A lot of things need to be done to make the judiciary truly independent in Kyrgyzstan as well as in many other countries. I would start from improving the budget to the institution passing by an increased support to the training and facilities, as well as a support to the Prosecution and the Defense attorneys system. However, I really care to underline that the independence of the Judiciary is a mean not an end itself, the independence is for the purpose of interpreting the Laws without any fear or influence. For all the rest the Judiciary remains like everybody else dependent and accountable to the Laws, just like all citizens.

- In your opinion, what new legislation shall be introduced to push the reform process further?

The UNDP, in cooperation with a number of other donor organizations have been working hard in supporting the development of a package of progressive laws within the judiciary legal reform process.

The package of draft laws include the new editions of the Criminal, Criminal procedure, Criminal executive, Civil procedural code, Code on administrative offences, laws on “Enforcement procedures and status of court bailiffs,” “Guaranteed state legal aid,” as well as laws on improving accountability of the judges”.

Almost all of these laws have recently passed the third reading in the Parliament and are now with the President. If implemented, these laws will introduce drastic changes to the judiciary system of the country, ranging from creating new institutions, such as Institute of Probation to ensuring that all the citizens will be entitled to free legal aid provided by the state. This is especially important for the vulnerable groups of our society.

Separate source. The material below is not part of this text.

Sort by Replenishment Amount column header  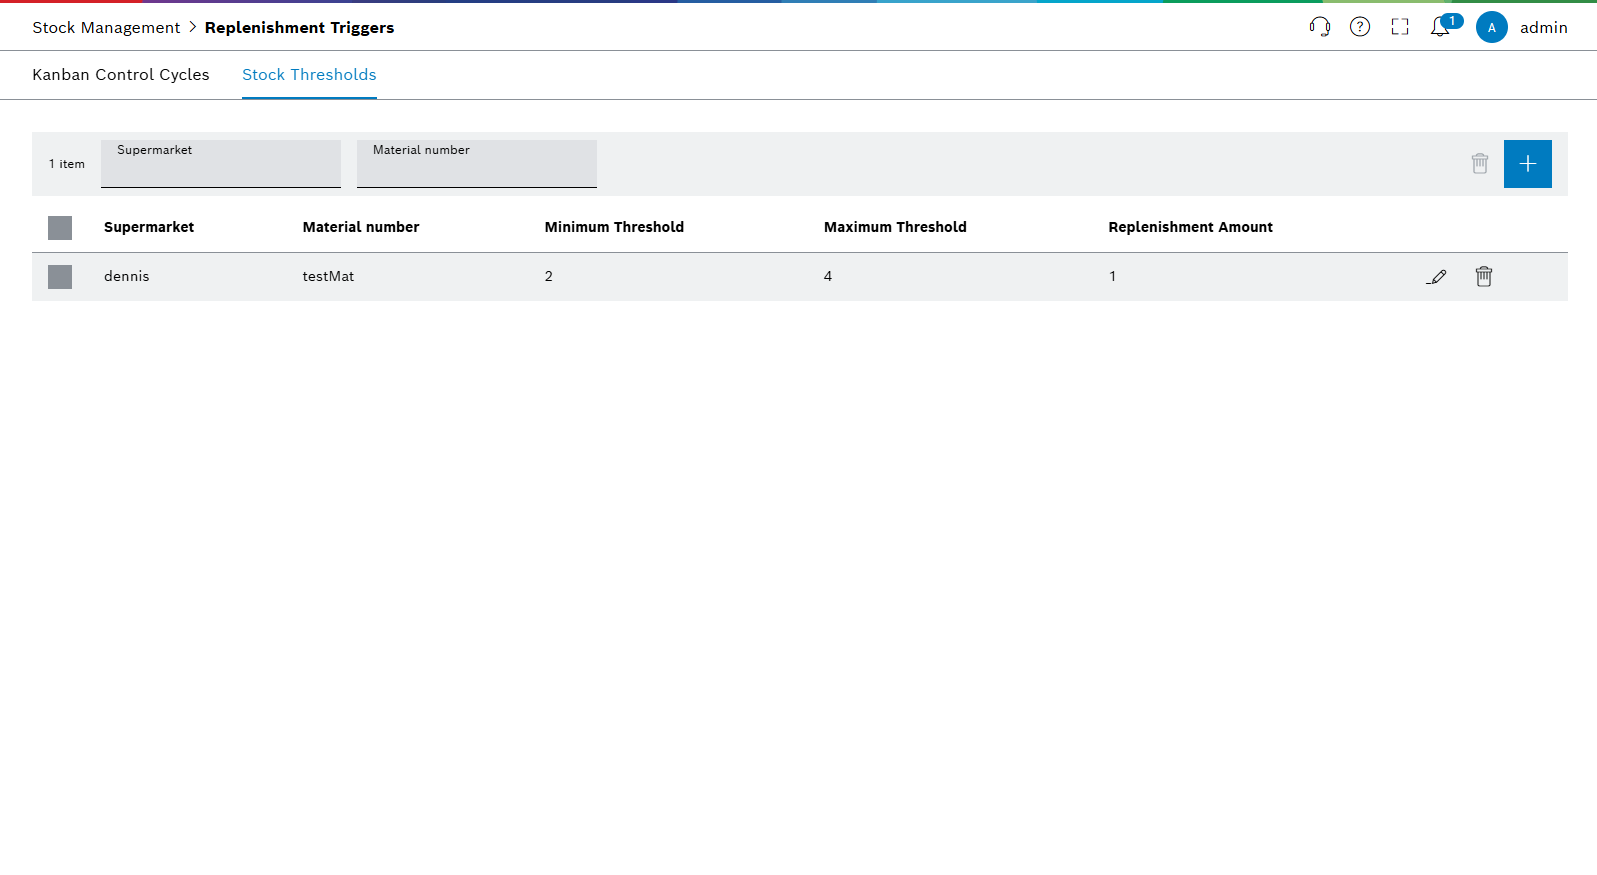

I would also like to add, that our project has introduced completely new tool to ensure the realization of the laws, namely the development of the implementation plans. Such plans were already developed for all of the aforementioned laws and clearly state what exactly needs to be done to ensure that this or that norm is implemented, who should do it and when. This is of tremendous importance that adopted laws do not stay on paper, but go out to the field and bring positive changes to peoples’ lives.

- What steps shall be concretely taken to fight the corruption in the judiciary system?

The fight against corruption is everybody’s task not only the one of Law enforcement officials. For sure lots needs to be done in preventing the corruptive phenomenon through passing precise legislation but most of all we all need to work on improving the legal culture and the respect towards the Rule of Law. A corruption-free State is not the one where the Laws are bullet proof from briberies, but a State where citizens believe in the value of respecting the Laws without the fear of being caught. As it has been proved many times corruption makes everybody poorer, yet it still exists. We need therefore to improve the legal culture of the citizens and I am very encouraged by the new draft text on the subject prepared by the Ministry of Justice.

It is not going to be neither an easy nor fast process but the development of a true democratic state unavoidably passes thorough this process.